===== Listed entries =====
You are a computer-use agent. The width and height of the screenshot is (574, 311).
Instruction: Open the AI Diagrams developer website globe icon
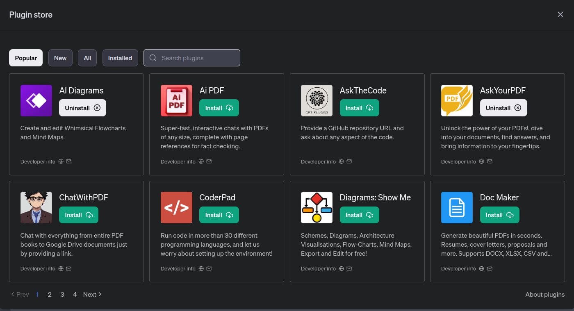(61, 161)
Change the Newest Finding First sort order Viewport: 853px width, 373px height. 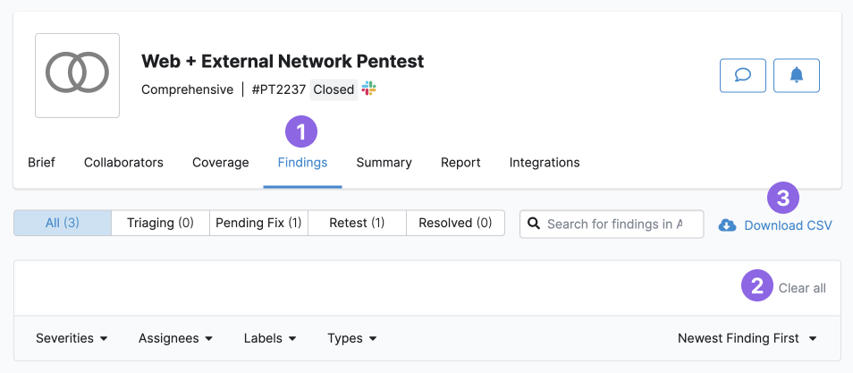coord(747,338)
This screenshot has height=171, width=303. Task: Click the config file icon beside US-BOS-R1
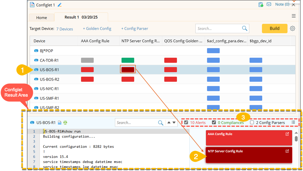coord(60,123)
=====
===== Listed entries =====
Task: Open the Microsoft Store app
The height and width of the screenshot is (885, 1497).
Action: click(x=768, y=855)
=====
§ Given exercise
Find every line in the records above that contains the word "Open", and copy each one. Case matters.

§ Result for this exercise
Instruction: Open the AI Diagrams developer website globe icon
Task: Open the Microsoft Store app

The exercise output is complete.